Régions Lille

La ZAC Saint-Sauveur repeinte en vert

La « vallée » Saint-Sauveur sera plus verte… Voilà la principale inflexion annoncée mi-septembre par Martine Aubry, maire de Lille, quant au projet d’urbanisation de l’ancienne gare de marchandises. Sur les 26 hectares de la ZAC, idéalement située à côté de l’hôtel de ville, 11 ha au total seront végétalisés en incluant les espaces réservés aux occupants des îlots de logements. Autour de la piscine olympique implantée à l’une des extrémités du site sur le belvédère, côté Euralille, un parc de 3,4 hectares sera dessiné. Ainsi, la mairie répond à la concertation en cours depuis plusieurs années mais aussi aux critiques qui se sont multipliées sur un projet jugé trop dense. Plusieurs voix ont même réclamé que la friche soit laissée vide de toute construction, permettant à une ville pauvre en verdure, avec seulement 12 m2 environ par habitant, de respirer un peu.

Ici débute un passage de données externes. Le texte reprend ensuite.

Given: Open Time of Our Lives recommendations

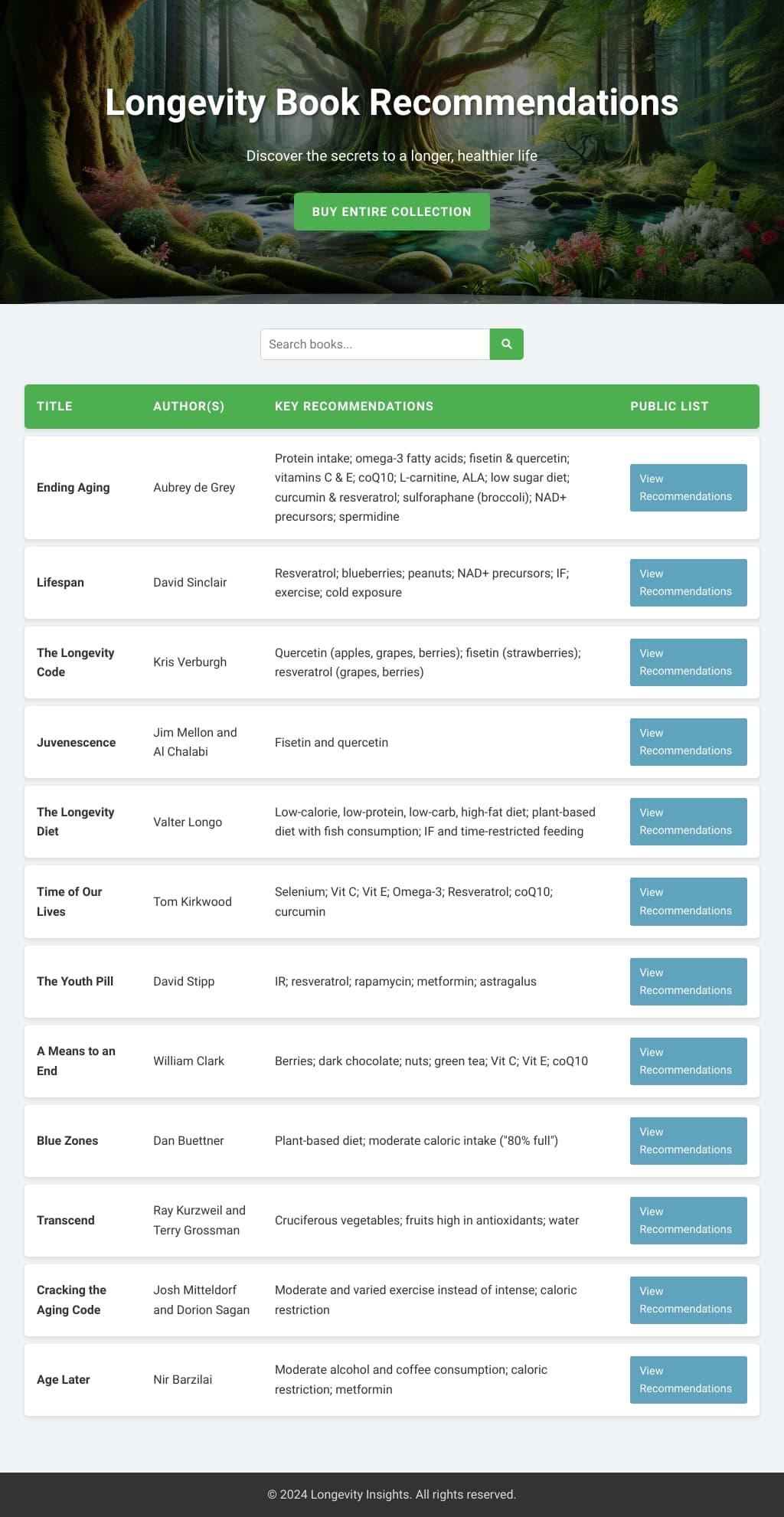Looking at the screenshot, I should (688, 901).
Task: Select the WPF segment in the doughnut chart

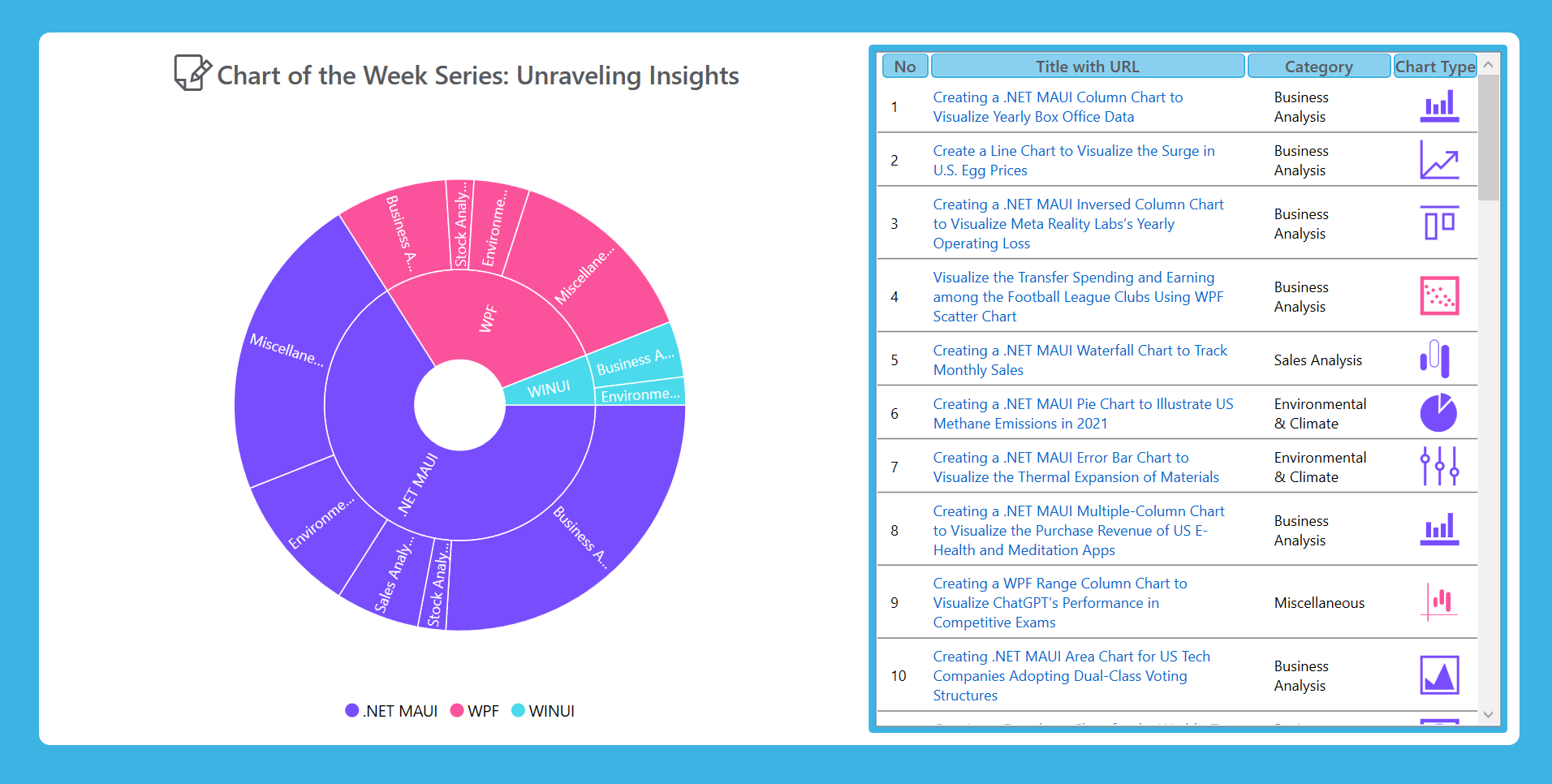Action: 488,317
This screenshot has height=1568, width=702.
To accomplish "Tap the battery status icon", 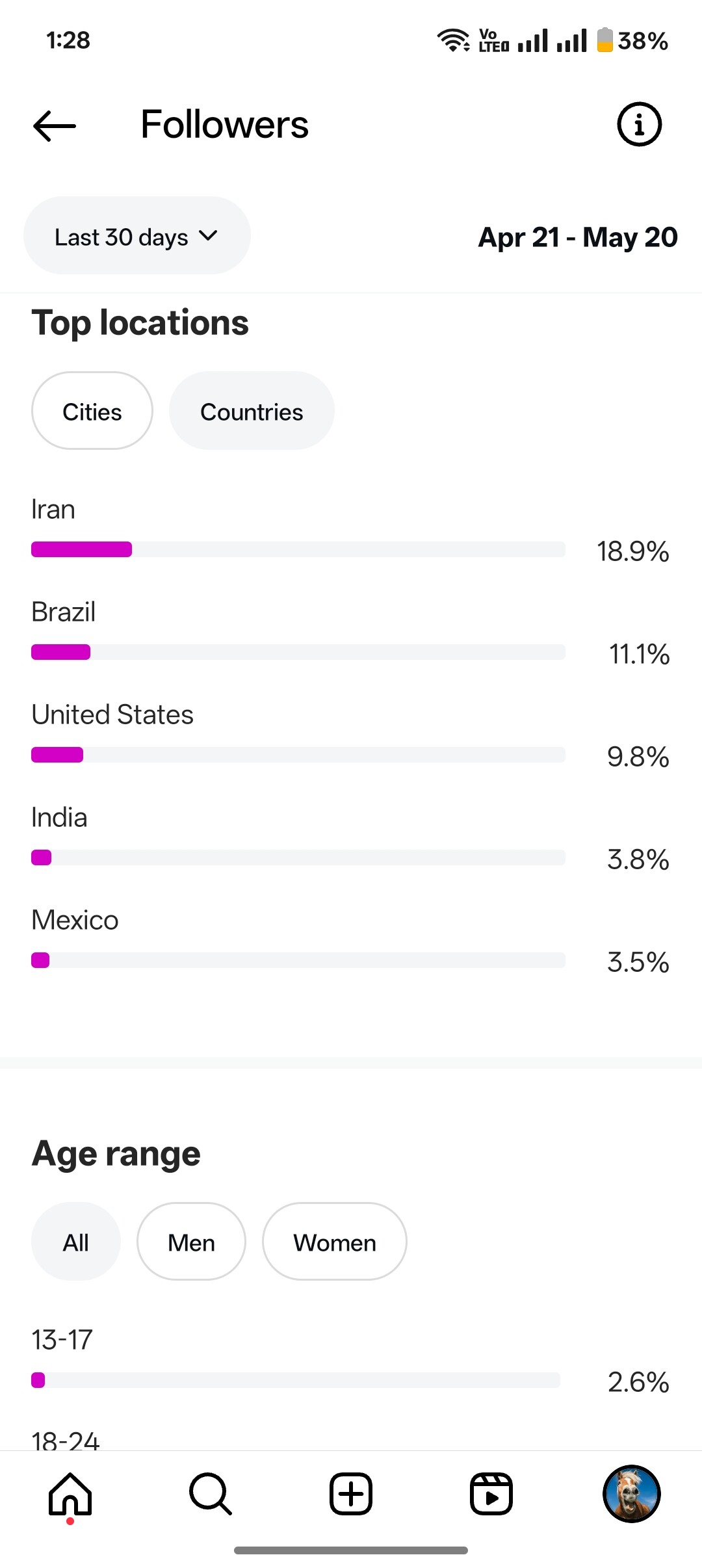I will (604, 40).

Réunion publique mouvementée. Au cours d’une réunion publique mouvementée mi-septembre, Martine Aubry a repoussé cette idée. « Quelque 15 000 personnes attendent un logement sur le territoire lillois. La nouvelle version du programme représente un bon équilibre entre espaces bâtis et non bâtis », a-telle estimé. Pour y parvenir, la Ville et la métropole européenne de Lille (MEL) ont réduit la part de bureaux du programme à 35 000 m2, soit une baisse de 20 000 m2. Les autres éléments déterminés en 2013 par l’équipe d’urbanistes de Jan Gehl, avec Claire Schorter et Béal & Blanckaert, changent peu. Il y aura un peu moins de logements qu’envisagé, autour de 2 400 unités avec 35 % de logements sociaux, 30 % en accession aidée, 10 % en locatif intermédiaire et le reste en privé. Les activités et commerces sont toujours calibrés à 25 000 m2. C’est dans ce dernier domaine que les choses pourraient maintenant bouger. La Ville et la MEL ont reçu du programme d’investissements d’avenir une contribution de 940 000 euros à la réalisation du Saint-So Bazaar, centre de coworking et d’exposition. L’aménagement de la halle ferroviaire où il sera logé, sur 5 000 m2, pourrait débuter l’an prochain, soit en même temps que la dépollution des terrains et les fouilles archéologiques.